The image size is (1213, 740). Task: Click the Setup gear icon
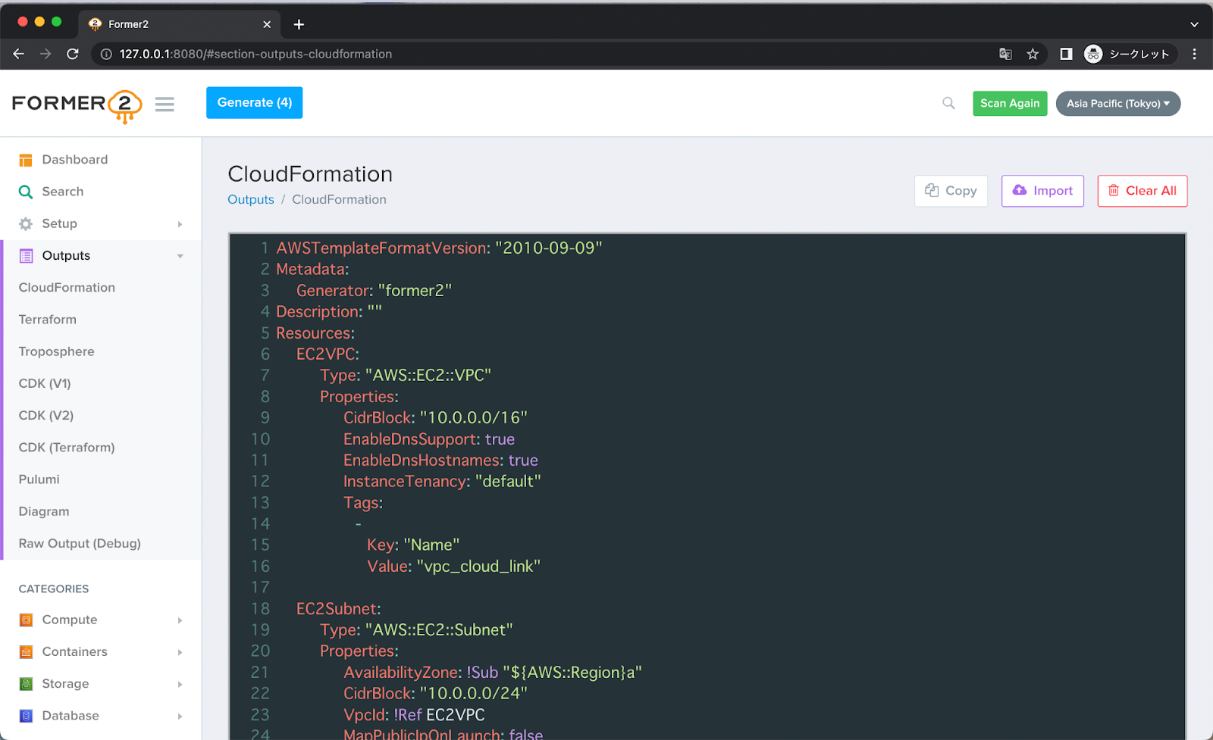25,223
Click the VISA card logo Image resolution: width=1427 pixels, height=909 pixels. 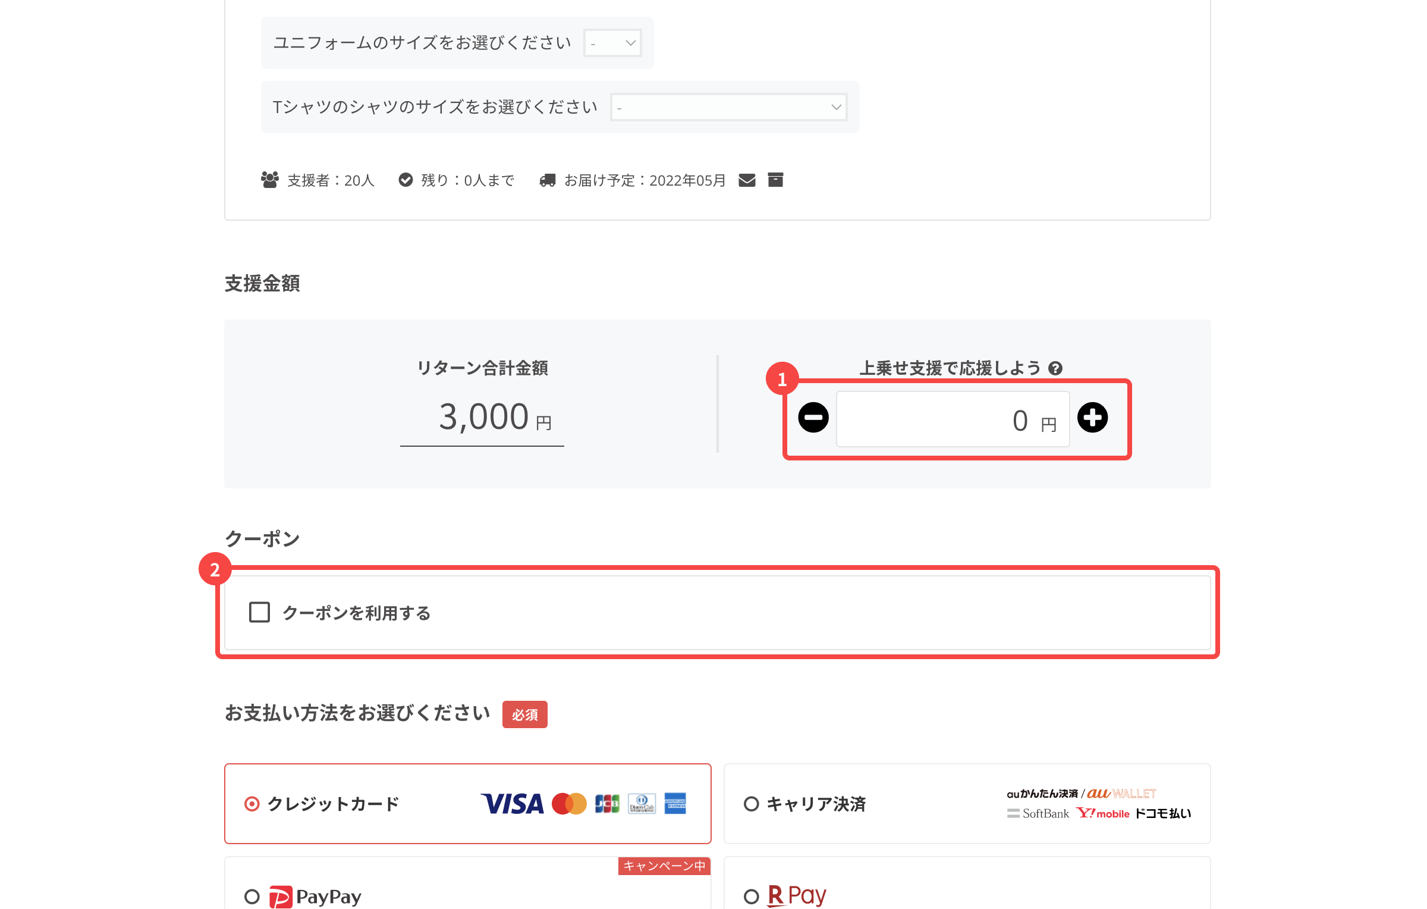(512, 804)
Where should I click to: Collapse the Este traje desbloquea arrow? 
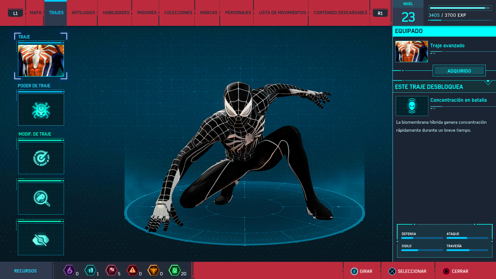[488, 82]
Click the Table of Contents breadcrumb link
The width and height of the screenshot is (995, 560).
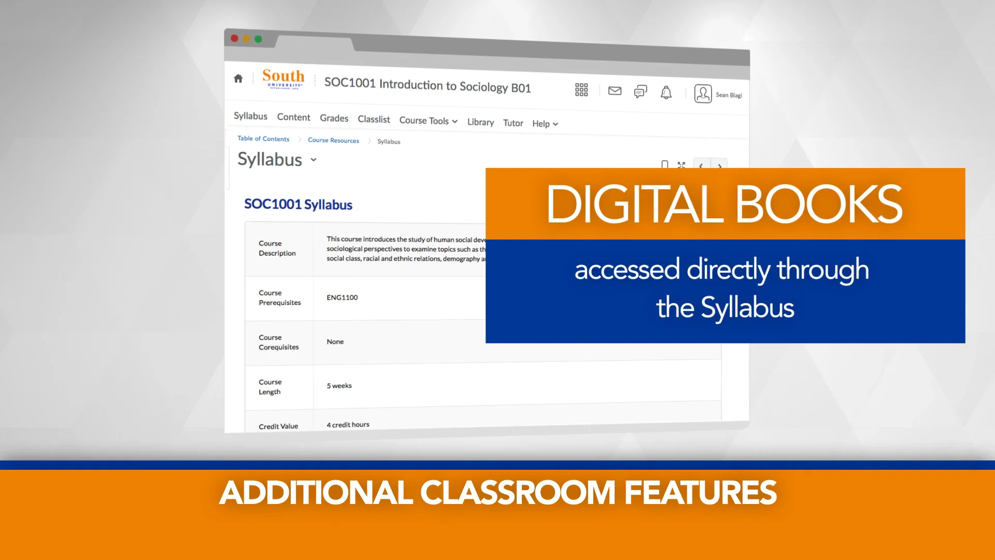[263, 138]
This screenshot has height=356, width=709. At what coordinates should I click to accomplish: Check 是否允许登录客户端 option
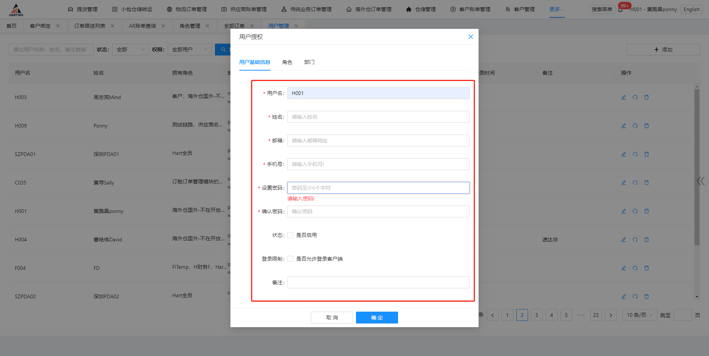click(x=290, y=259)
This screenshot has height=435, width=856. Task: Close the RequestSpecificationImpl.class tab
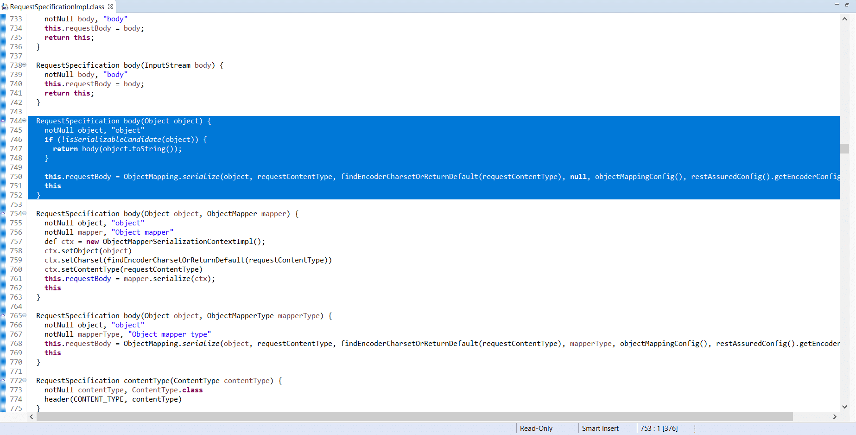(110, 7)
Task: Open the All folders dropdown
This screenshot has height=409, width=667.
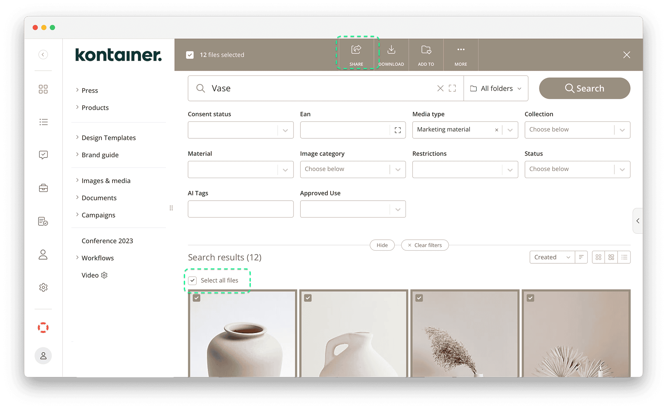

What needs to be done:
Exactly and only the lines from the one holding "This screenshot has height=435, width=856." through the final line of the material must be returned, both ends included, without any pictures.

Output of the task:
This screenshot has height=435, width=856. Task: Close the RequestSpecificationImpl.class tab
(110, 7)
Task: Open the All folders dropdown
This screenshot has height=409, width=667.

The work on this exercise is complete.